**Directions**:
Search the data for lines holding the word "layer". State how many there are, and nothing else.

[Stored data entries]
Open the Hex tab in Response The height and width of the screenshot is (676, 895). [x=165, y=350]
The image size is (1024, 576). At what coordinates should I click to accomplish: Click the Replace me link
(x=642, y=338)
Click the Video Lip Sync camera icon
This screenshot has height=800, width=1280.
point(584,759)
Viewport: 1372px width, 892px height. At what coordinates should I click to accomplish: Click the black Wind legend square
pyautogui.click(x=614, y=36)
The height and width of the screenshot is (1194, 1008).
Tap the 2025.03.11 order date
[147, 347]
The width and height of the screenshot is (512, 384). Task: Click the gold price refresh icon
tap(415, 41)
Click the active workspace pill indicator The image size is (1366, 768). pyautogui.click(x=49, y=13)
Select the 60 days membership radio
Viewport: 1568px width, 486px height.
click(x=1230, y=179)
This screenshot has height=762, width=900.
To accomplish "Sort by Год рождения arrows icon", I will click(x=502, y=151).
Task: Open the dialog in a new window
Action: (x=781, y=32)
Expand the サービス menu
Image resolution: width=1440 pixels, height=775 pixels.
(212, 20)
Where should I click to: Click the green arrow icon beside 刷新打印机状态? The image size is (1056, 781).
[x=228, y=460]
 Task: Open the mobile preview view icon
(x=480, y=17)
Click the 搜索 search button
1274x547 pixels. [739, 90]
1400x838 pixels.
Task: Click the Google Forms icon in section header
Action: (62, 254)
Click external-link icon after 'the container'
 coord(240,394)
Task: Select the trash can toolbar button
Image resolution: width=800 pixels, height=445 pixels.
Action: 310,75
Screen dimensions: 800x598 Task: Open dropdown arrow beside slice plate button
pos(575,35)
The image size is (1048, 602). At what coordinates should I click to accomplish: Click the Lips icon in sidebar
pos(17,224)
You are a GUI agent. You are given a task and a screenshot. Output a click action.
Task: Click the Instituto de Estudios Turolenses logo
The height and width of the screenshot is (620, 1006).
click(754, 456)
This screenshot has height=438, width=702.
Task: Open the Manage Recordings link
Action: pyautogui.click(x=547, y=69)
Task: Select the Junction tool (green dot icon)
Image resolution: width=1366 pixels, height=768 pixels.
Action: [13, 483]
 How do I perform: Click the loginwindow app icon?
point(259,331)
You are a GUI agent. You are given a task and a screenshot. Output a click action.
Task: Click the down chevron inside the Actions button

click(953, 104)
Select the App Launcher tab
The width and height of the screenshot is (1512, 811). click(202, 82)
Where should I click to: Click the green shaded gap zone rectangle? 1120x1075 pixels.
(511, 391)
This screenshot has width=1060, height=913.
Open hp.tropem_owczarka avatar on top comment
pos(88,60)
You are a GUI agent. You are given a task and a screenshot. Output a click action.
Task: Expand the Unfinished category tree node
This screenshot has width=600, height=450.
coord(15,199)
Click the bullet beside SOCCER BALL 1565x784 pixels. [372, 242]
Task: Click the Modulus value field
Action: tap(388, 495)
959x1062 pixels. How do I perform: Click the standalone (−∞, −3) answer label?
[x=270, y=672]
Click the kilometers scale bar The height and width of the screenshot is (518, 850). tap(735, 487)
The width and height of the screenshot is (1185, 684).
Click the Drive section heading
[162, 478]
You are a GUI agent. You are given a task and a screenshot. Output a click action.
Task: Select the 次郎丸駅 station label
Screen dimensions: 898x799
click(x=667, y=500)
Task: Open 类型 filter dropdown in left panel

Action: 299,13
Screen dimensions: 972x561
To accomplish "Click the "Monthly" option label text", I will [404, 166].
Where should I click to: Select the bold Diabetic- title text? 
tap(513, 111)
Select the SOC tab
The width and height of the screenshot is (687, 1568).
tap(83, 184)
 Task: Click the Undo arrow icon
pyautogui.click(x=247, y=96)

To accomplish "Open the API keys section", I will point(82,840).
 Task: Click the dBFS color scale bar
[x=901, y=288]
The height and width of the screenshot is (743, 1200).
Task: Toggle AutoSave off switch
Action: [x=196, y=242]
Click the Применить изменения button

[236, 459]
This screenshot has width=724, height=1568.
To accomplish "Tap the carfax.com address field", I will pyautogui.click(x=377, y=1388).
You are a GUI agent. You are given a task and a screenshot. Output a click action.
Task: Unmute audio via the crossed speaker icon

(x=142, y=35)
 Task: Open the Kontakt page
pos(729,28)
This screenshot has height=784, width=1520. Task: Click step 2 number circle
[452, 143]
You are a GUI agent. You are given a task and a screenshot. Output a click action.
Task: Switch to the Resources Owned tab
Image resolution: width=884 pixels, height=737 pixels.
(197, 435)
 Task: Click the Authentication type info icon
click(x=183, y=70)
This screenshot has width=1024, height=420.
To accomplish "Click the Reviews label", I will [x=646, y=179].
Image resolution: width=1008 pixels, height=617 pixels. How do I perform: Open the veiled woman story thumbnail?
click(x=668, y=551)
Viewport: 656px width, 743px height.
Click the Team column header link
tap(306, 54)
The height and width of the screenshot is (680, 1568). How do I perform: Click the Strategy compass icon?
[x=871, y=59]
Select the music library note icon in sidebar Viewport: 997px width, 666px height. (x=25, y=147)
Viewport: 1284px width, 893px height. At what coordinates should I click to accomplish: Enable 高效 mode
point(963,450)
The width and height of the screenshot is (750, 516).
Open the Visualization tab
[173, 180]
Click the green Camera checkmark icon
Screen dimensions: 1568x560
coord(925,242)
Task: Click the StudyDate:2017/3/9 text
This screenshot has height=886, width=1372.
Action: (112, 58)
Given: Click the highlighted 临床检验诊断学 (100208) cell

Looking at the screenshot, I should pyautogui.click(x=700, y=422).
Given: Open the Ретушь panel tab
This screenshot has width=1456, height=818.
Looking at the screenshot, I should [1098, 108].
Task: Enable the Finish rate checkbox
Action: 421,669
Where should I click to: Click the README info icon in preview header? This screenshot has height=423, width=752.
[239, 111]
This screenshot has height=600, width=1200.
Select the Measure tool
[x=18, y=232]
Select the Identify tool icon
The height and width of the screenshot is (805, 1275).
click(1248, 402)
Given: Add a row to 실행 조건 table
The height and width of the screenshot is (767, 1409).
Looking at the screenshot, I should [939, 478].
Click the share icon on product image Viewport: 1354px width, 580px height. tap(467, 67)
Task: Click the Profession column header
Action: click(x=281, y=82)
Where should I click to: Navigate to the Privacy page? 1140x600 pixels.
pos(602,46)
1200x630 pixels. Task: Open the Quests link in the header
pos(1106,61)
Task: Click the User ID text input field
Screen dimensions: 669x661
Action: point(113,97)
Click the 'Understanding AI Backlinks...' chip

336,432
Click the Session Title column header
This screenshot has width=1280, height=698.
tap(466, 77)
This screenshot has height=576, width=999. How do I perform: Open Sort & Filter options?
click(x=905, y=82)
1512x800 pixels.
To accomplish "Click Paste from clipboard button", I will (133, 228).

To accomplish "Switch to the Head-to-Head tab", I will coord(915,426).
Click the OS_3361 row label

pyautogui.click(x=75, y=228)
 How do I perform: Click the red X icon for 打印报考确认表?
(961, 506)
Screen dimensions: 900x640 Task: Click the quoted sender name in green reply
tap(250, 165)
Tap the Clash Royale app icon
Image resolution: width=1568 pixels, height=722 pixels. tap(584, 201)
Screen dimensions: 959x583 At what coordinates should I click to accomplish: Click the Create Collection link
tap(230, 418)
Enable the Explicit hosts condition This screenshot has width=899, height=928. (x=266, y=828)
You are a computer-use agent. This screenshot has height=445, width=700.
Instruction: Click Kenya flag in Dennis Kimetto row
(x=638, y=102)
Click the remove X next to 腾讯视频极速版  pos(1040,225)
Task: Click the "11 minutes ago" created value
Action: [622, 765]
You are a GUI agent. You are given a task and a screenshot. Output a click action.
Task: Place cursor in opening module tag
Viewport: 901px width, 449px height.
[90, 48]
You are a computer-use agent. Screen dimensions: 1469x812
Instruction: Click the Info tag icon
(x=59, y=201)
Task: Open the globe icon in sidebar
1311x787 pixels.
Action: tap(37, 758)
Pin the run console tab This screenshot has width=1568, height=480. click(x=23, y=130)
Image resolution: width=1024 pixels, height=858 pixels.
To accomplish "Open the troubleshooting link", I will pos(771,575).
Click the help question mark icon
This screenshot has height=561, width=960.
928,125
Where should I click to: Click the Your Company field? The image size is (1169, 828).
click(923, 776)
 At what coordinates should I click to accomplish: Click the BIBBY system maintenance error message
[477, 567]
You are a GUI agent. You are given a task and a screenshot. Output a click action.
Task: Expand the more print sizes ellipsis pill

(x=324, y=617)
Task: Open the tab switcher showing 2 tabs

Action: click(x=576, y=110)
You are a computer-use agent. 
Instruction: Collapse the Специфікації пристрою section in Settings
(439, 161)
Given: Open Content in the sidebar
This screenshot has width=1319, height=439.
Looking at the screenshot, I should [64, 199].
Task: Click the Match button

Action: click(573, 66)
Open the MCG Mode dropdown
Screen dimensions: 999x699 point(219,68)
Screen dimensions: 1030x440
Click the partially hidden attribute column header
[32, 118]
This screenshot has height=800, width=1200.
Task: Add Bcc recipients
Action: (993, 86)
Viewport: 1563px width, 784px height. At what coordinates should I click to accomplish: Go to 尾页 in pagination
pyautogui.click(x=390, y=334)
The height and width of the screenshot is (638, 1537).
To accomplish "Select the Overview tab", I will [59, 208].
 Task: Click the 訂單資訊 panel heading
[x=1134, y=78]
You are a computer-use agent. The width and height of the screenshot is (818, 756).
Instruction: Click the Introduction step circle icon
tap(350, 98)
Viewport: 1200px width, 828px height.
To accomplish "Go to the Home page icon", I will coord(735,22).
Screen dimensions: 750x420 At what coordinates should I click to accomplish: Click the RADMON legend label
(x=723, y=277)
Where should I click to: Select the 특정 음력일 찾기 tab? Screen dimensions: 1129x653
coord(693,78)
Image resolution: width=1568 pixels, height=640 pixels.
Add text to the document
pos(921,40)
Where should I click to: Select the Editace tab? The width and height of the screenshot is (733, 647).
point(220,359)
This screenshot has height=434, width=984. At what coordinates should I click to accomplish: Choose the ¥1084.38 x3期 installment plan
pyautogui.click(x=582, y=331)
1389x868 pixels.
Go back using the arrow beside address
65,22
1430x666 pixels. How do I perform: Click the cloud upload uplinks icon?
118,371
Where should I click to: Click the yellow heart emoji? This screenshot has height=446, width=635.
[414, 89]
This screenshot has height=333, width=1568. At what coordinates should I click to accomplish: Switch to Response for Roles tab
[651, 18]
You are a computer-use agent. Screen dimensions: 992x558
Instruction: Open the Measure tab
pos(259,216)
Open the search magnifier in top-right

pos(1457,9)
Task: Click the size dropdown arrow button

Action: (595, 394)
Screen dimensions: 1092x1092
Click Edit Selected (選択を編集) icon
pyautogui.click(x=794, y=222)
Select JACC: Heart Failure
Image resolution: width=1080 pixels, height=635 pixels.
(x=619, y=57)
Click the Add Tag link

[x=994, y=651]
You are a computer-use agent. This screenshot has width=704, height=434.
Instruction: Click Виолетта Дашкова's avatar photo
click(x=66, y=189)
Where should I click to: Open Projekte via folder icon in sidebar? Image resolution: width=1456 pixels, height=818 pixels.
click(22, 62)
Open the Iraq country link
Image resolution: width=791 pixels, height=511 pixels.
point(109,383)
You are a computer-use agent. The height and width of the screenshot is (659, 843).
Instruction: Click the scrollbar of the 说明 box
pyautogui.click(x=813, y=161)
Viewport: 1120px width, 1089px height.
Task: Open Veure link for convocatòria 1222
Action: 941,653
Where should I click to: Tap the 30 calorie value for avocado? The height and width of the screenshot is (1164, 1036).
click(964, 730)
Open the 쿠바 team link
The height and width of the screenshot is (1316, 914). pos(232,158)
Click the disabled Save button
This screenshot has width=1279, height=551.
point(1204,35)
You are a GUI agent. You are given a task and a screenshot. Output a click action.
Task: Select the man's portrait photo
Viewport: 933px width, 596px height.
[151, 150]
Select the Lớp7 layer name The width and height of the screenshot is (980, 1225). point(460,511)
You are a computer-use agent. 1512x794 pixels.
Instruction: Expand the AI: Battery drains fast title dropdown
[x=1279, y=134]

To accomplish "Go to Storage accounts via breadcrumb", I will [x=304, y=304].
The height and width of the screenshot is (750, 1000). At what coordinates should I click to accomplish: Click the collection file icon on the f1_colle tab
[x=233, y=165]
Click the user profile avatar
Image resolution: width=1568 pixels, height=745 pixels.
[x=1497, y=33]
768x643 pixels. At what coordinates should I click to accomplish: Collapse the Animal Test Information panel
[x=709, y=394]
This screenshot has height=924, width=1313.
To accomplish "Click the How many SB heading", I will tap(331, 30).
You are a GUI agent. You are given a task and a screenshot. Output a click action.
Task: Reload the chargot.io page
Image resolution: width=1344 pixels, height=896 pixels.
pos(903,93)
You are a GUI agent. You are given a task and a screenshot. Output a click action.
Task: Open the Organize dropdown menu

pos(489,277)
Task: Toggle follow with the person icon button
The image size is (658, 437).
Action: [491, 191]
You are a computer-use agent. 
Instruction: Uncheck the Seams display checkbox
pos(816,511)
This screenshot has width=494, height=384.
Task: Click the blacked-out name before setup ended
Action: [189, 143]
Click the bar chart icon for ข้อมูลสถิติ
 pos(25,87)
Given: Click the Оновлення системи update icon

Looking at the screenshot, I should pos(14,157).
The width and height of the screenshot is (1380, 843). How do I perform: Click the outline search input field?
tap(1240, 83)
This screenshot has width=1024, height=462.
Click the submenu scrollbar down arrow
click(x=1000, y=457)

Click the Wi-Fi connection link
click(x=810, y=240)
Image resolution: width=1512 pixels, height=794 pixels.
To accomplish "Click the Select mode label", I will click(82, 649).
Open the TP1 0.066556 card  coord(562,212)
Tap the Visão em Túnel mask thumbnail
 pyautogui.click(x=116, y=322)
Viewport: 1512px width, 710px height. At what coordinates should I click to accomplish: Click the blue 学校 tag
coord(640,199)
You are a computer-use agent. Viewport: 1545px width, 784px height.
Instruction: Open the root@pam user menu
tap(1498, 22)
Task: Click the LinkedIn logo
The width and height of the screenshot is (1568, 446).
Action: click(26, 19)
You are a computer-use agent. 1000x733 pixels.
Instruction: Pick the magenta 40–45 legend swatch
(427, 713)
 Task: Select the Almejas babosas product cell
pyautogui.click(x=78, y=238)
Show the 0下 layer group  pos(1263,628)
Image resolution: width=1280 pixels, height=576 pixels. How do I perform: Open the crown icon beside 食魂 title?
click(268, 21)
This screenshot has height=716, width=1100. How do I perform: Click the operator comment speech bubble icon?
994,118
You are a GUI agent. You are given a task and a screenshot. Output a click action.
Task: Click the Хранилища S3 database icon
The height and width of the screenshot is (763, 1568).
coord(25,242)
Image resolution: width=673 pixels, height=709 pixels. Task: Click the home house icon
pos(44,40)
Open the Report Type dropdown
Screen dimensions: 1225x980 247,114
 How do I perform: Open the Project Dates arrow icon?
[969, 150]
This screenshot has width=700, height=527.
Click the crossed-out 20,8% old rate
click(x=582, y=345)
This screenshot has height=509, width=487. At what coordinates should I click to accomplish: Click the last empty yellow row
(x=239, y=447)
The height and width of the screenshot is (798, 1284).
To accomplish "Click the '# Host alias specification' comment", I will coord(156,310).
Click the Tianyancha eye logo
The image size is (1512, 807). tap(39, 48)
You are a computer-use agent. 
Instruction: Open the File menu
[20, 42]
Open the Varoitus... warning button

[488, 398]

**Solution**:
2